As Dr. Kabbani pointed out, “when antibiotics are needed, they are lifesaving drugs.” But because they are so widely misused, with resistance such a menace, the C.D.C. has pushed for more prudent practices for consumers and for hospitals. The Centers for Medicare and Medicaid Services, similarly, is phasing in policies for wiser antibiotic use in nursing homes.
“We want patients to get antibiotics when they need them — the right drug at the right time and the right dose — and not when they don’t,” said Dr. Fleming-Dutra. Even when antibiotics prove necessary, she noted, patients may get the wrong ones or take them for too long.

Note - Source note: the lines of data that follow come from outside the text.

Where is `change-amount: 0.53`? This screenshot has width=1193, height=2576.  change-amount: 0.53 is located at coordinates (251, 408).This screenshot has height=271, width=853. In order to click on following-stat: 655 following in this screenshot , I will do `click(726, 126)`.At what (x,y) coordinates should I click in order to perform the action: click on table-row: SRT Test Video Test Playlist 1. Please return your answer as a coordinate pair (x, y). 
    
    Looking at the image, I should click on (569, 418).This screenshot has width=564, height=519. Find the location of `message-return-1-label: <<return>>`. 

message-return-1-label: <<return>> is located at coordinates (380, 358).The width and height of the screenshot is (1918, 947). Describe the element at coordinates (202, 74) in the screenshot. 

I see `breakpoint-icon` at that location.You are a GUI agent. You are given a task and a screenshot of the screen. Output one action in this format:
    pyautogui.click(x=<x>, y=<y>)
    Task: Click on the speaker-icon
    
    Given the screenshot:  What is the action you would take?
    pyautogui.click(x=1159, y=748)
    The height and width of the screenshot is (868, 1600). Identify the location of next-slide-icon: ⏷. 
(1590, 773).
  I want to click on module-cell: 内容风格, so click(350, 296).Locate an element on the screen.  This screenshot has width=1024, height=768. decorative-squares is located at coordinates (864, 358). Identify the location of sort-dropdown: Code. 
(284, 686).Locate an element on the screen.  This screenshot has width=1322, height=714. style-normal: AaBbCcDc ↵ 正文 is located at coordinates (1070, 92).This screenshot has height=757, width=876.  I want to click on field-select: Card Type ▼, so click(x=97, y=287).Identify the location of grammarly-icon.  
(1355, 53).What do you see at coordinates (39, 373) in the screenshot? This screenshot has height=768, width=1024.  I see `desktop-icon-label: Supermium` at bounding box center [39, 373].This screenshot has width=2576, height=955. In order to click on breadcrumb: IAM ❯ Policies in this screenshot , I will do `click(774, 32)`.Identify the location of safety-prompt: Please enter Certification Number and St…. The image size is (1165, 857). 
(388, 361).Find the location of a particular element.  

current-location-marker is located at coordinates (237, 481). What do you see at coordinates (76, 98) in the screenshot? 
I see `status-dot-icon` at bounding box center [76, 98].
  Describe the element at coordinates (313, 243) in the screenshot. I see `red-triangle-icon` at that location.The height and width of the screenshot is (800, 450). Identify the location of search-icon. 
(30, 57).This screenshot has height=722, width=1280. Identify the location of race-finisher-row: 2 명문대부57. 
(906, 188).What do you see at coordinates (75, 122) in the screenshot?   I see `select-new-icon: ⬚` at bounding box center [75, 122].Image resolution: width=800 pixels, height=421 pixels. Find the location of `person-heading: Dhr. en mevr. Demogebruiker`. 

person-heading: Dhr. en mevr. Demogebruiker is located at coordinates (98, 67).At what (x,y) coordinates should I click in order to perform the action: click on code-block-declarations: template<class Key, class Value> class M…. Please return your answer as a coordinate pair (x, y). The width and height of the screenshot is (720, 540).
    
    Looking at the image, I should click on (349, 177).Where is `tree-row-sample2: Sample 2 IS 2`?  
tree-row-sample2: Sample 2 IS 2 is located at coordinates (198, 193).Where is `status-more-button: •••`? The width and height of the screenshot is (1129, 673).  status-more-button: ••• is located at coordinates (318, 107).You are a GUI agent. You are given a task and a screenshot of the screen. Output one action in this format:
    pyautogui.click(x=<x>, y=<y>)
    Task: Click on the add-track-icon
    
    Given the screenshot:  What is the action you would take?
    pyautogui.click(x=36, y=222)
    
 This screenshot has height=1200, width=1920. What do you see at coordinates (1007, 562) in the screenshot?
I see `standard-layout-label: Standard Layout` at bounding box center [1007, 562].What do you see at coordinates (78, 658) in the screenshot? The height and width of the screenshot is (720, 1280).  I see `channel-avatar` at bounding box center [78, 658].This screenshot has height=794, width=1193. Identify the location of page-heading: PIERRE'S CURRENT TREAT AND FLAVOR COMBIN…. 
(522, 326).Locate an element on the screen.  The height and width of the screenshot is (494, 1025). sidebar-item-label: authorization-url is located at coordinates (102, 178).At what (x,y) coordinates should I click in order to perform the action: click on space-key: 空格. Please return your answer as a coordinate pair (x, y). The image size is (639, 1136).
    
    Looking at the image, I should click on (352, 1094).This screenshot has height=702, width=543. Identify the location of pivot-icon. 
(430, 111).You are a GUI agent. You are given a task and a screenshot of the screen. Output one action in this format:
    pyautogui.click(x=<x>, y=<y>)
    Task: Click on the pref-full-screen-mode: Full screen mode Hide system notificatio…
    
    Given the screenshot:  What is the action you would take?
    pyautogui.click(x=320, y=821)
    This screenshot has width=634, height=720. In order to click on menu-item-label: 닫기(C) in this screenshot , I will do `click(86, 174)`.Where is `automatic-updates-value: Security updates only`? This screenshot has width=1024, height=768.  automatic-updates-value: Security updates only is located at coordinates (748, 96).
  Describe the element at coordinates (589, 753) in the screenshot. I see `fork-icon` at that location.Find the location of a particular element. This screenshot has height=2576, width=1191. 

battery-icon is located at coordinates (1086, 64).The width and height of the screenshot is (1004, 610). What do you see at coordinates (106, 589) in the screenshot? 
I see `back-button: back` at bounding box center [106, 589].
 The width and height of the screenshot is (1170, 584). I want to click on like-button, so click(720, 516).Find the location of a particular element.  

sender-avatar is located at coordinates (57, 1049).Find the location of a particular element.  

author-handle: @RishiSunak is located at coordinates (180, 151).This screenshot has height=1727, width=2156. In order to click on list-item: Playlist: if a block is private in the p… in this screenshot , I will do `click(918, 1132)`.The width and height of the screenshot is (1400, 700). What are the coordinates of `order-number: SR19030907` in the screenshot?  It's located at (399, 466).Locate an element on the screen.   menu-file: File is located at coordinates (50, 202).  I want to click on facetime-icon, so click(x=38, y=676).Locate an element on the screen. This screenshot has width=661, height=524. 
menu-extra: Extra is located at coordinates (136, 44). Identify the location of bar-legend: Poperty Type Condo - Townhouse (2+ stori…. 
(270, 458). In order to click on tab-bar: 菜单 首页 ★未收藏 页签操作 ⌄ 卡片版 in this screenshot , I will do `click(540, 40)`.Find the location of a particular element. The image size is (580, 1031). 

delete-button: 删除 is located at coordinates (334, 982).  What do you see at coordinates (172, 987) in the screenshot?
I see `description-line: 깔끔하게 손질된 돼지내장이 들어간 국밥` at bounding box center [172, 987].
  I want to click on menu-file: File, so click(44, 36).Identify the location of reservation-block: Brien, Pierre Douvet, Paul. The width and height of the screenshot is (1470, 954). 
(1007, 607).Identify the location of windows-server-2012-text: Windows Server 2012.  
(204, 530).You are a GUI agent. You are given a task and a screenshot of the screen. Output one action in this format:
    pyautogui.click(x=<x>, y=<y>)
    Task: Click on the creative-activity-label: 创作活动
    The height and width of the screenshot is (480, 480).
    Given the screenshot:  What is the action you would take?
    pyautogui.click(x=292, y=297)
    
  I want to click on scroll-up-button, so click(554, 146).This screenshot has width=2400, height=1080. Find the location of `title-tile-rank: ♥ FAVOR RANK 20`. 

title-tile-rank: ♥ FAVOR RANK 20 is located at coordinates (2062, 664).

(Fluoroquinolones, for instance, can be useful for hospitalized patients but aren’t first- or even second-line treatments for uncomplicated urinary tract infections; older antibiotics like Bactrim, Septra and Macrobid are.)
Getting this right will mean breaking longstanding habits among providers, including dentists (who may unnecessarily tell patients to take antibiotics before appointments if they’ve had certain surgeries).
Sometimes, though, patients are the ones demanding a pill to end a cold’s miseries, even when there is no such pill.
“We encourage patients not to pressure their physicians to prescribe antibiotics,” Dr. Kabbani advised. And when doctors do prescribe them, “Have a conversation about why. Do I really need it? What else can I do to feel better? What do I watch out for in terms of side effects?”
Caryn Isaacs didn’t do well on Cipro. She suffered severe chest pain — “I thought I was having a heart attack” — and felt anxious and irritable.
She finished the weeklong course of the drug anyway and her personality changes have receded, she said. But occasional twinges of chest pain persist, along with a sense of weakness.
She does worry about urinary tract infections; she has seen the delirium they sometimes cause in her older clients. But she may approach the issue differently next time.
“I probably would take something,” she said. “But I won’t take Cipro.”